The exclusion criteria were hepatitis B virus coinfection, other concomitant causes of liver disease, including active alcohol abuse, active infections, and past or present treatment with steroids or immunosuppressive drugs prior to starting anti-HCV therapy.

The follow-up period covered from the date of the treatment onset (M0) until 12 months (M12) after starting anti-HCV treatment. Information on blood cells counts, kidney and liver function parameters, and virological markers was collected at M0, at week 12 posttreatment visits and at M12. Data about LS and fibrosis (CXCL4 and TGF-β1)- or proliferation (HGF)-related variables was collected at M0 and M12.

Liver fibrosis staging

LS was examined through TE by the FibroScan system (Echosens, Paris, France) at M0 and M12. A minimum of 10 LS measurements were required. The median value was assumed to be representative of LS. A set of measurements was considered to be reliable if the success rate was ≥ 60% and the interquartile range was less than one-third of the median LS value. Unreliable measurements of LS were excluded. All measurements were obtained by two trained operators (MRP and JAGG) using a single device. Results, expressed in kilopascals (kPa), were categorized in three stages as follows: non-significant fibrosis (F0–F1), under 7.81 kPa; significant fibrosis (F2–F3), equal or more than 7.81 kPa; cirrhosis (F4), ≥ 15.56 kPa, according to Stebbing’s meta-analysis40. Besides fibrosis, other factors may also result in increased liver stiffness, such as the presence of severe hepatic inflammation, extrahepatic arteriovenous or biliary obstruction, and congestive heart failure24. They were excluded by clinical and complementary explorations.

AST to platelets ratio index (APRI)20 and Fibrosis-4 (FIB-4) score21 were also calculated.

Variables

Change in LS was the dependent variable and was defined by the difference between the values obtained at M12 and the M0 by TE, measured in kPa, divided by the M0 value [(M12 liver stiffness − M0 liver stiffness)/M0 liver stiffness].

Independent variables included: demographic factors [sex, age, HIV/HCV transmission mechanism, alcohol consumption (> 50 g/day, for more than 5 years)]; HIV-coinfection and HIV-related factors (viral load, CD4 + count and percentage); HCV-related factors (viral load, genotype, previous treatment experience); (d) other laboratory data (serum transaminases); (e) treatment-related factors (DAA regimen); (f) serum levels of fibrosis (CXCL4 and TGF-β1) and proliferation (HGF)-related markers; (g) APRI and FIB-4 score.

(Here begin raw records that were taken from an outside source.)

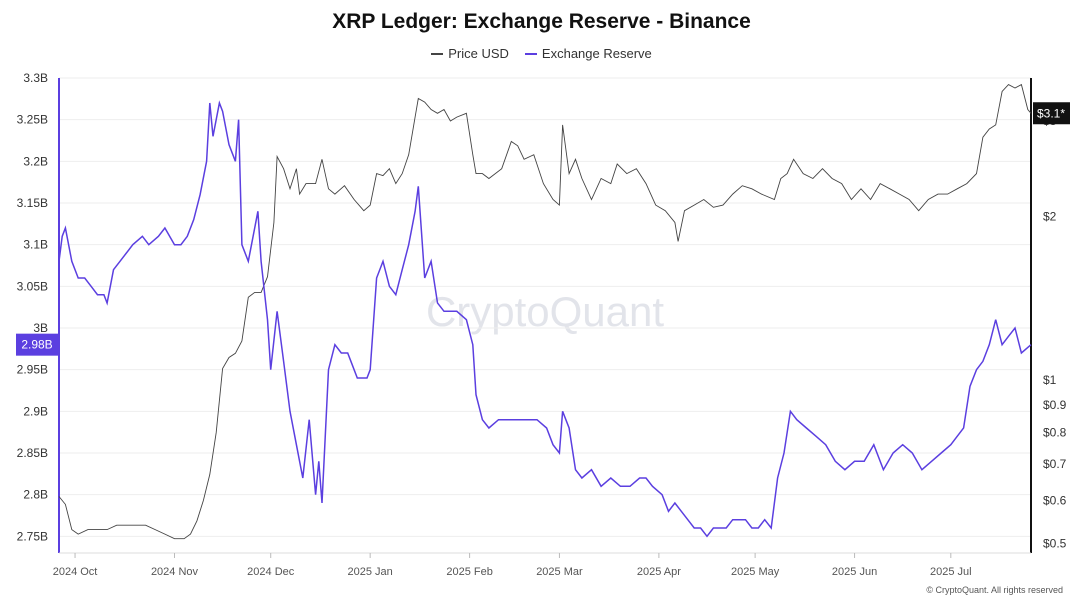  Describe the element at coordinates (32, 453) in the screenshot. I see `left-tick-label: 2.85B` at that location.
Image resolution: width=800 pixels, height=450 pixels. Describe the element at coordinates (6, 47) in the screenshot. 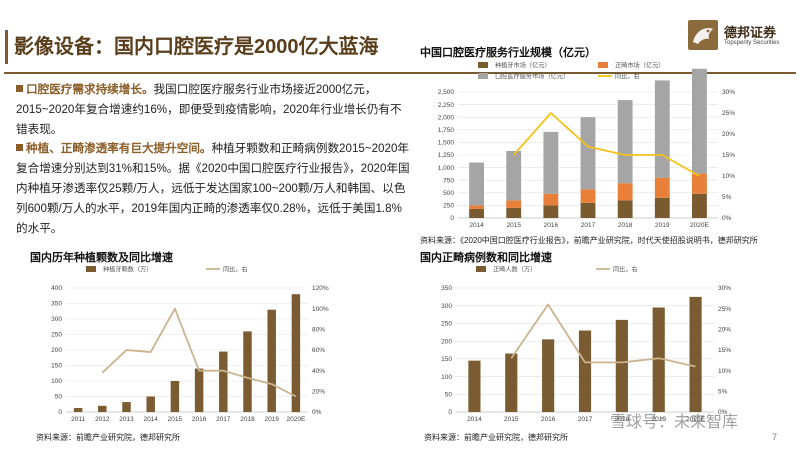

I see `title-accent-bar` at that location.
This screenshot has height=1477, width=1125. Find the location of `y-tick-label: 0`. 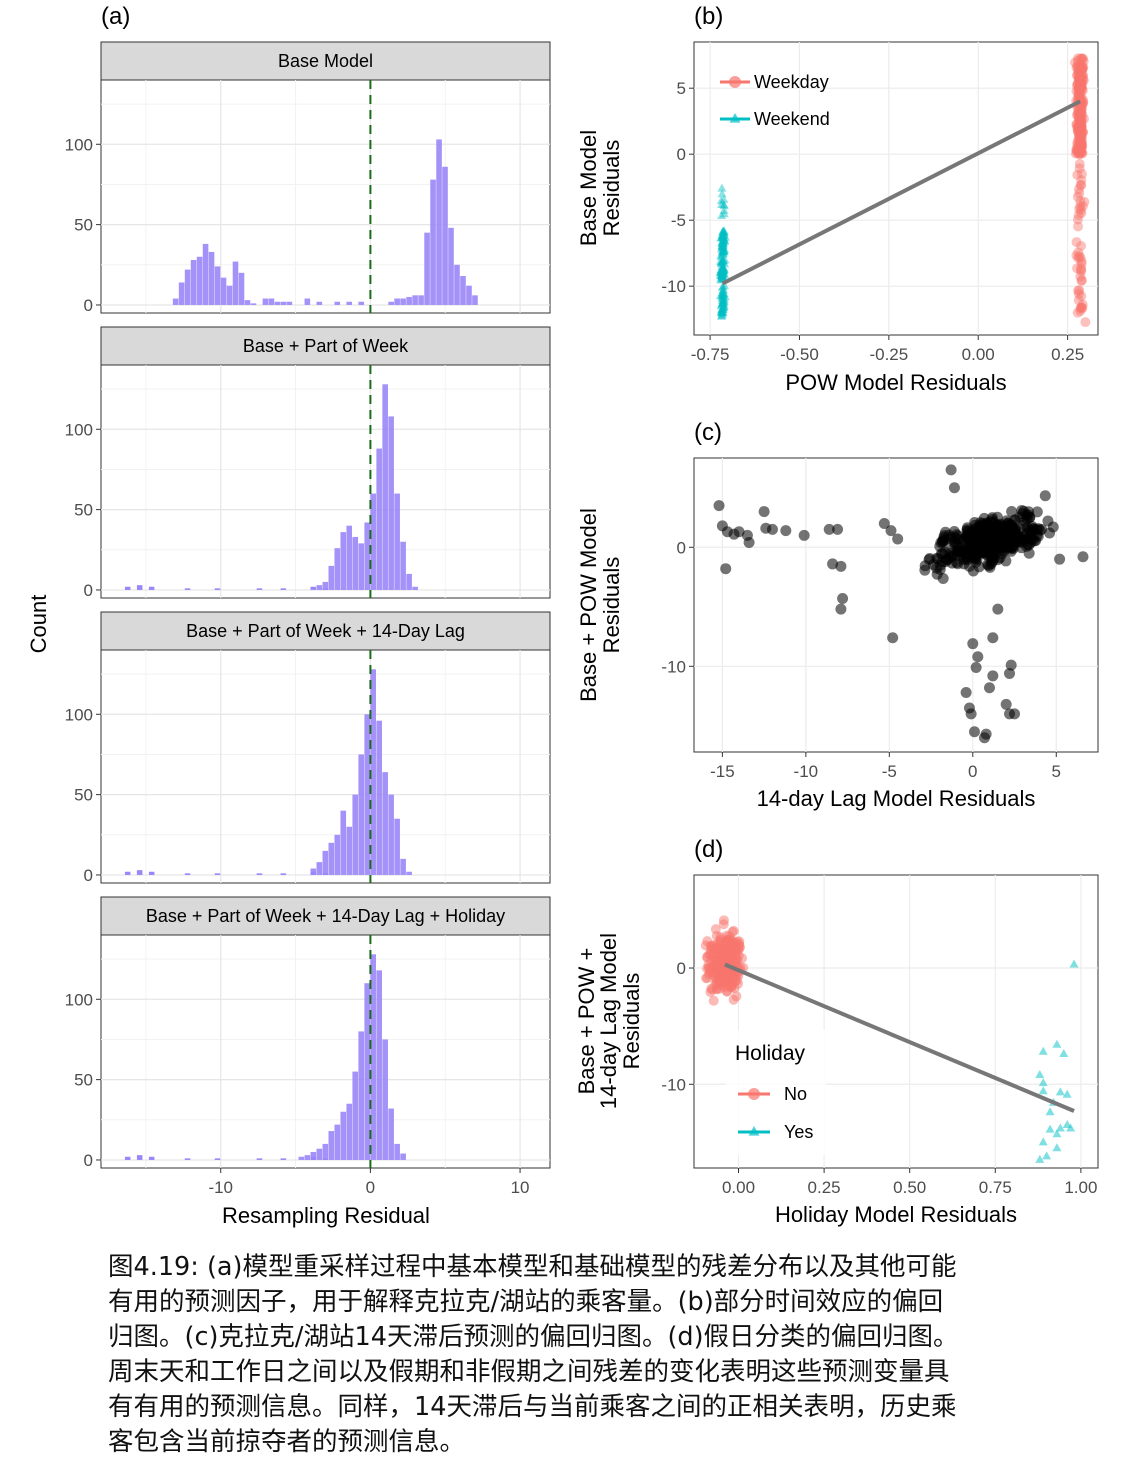

y-tick-label: 0 is located at coordinates (88, 590).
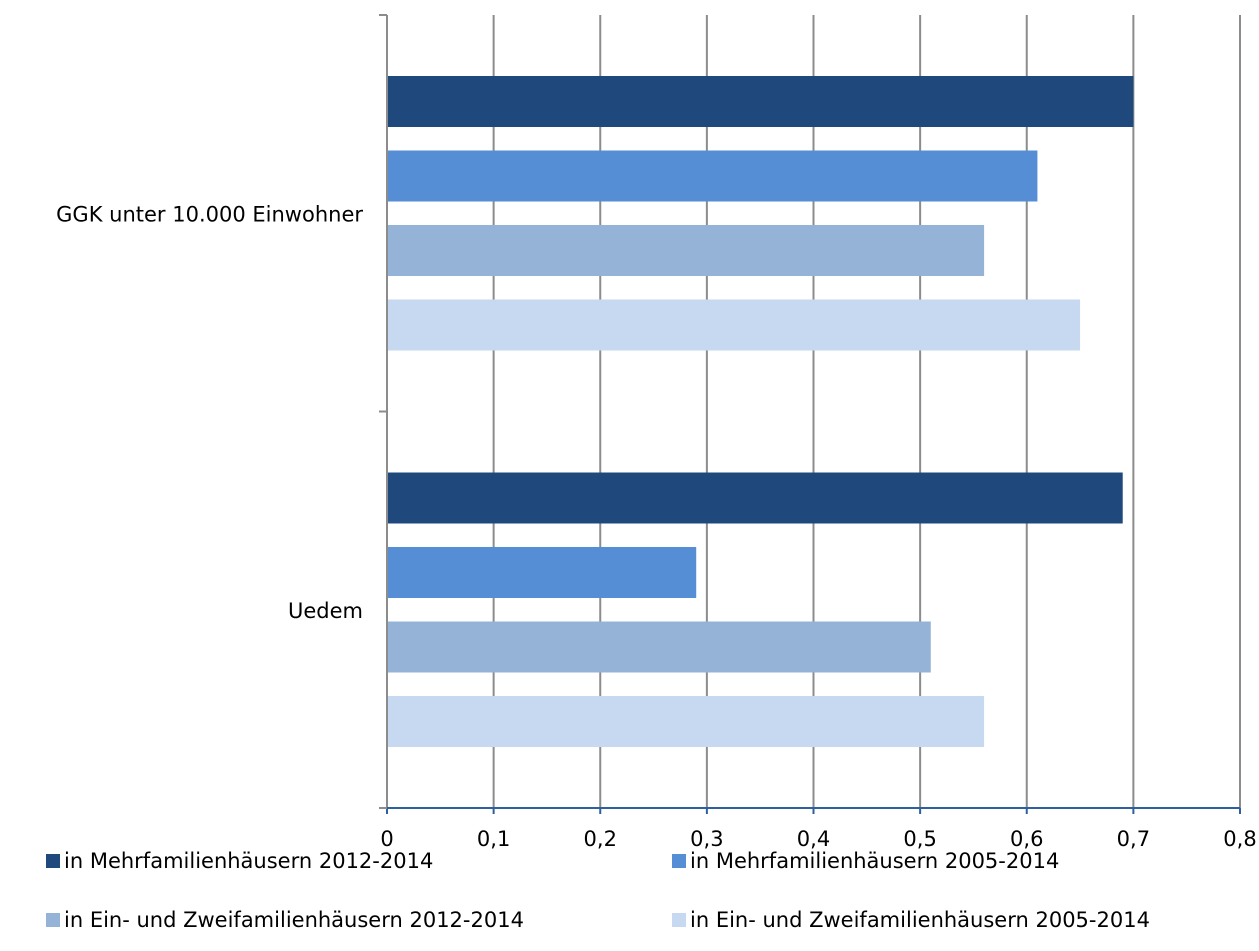 The width and height of the screenshot is (1259, 951). Describe the element at coordinates (1026, 839) in the screenshot. I see `x-tick-label: 0,6` at that location.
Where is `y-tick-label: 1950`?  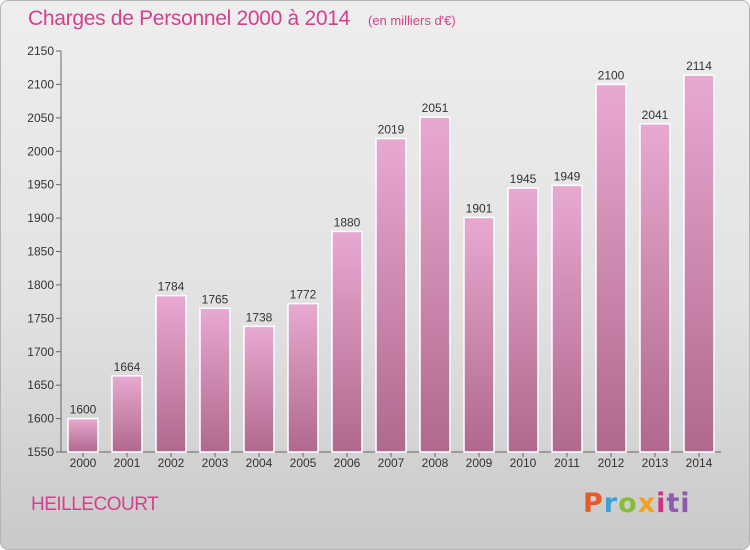
y-tick-label: 1950 is located at coordinates (40, 185).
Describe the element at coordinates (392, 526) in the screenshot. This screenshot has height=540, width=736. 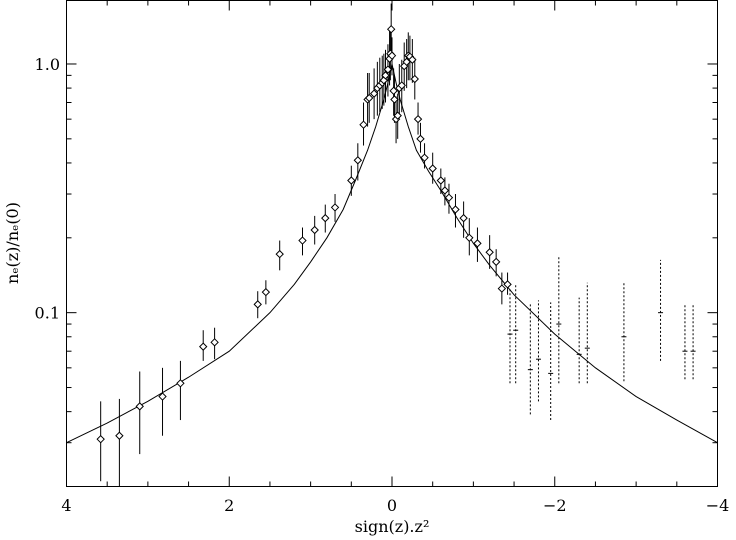
I see `x-axis-label: sign(z).z²` at that location.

Changes from M0 to M12 of LS, APRI, FIB-4, or serum fibrosis and proliferation markers were calculated as the values at M12 minus the values at M0, divided by the values at M0 [(M12 value − M0 value)/M0 value].

SVR at week 12 (SVR12) was defined as HCV RNA undetectable at week 12 after the treatment had ended.

Statistical analysis

For comparisons of patient’s characteristics, we used the Fisher and Chi-square tests (categorical variables) or the Student’s t test and Mann–Whitney test (continuous variables), depending on the normality of distributions.

The primary outcome was the assessment of evolution of LS after 12 months of follow-up. Likewise, a LS equal or lower of 9.5 was selected, because a post-SVR LS of ≤ 9.5 kPa may be considered as a cutoff point for discharge from a dedicated liver clinic24. To establish nonadjusted associations between LS decline and patient’s clinical or analytical findings, we used univariant models. Multivariable linear regression models were implemented to analyze the impact on LS of statistical significant independent variables. The study length was calculated from the date of the DAA regimen prescription to the 12 months after starting anti-HCV therapy. Statistical analyses were performed with SPSS for Windows version 22.0 (SPSS, Inc), considering a value of p < 0.05 significant.

Ethical aspects

The study was designed and conducted following the Helsinki declaration. The Ethics Committee of the Hospital Universitario Puerta del Mar (Cádiz) approved the study, and all the patients gave their written informed consent.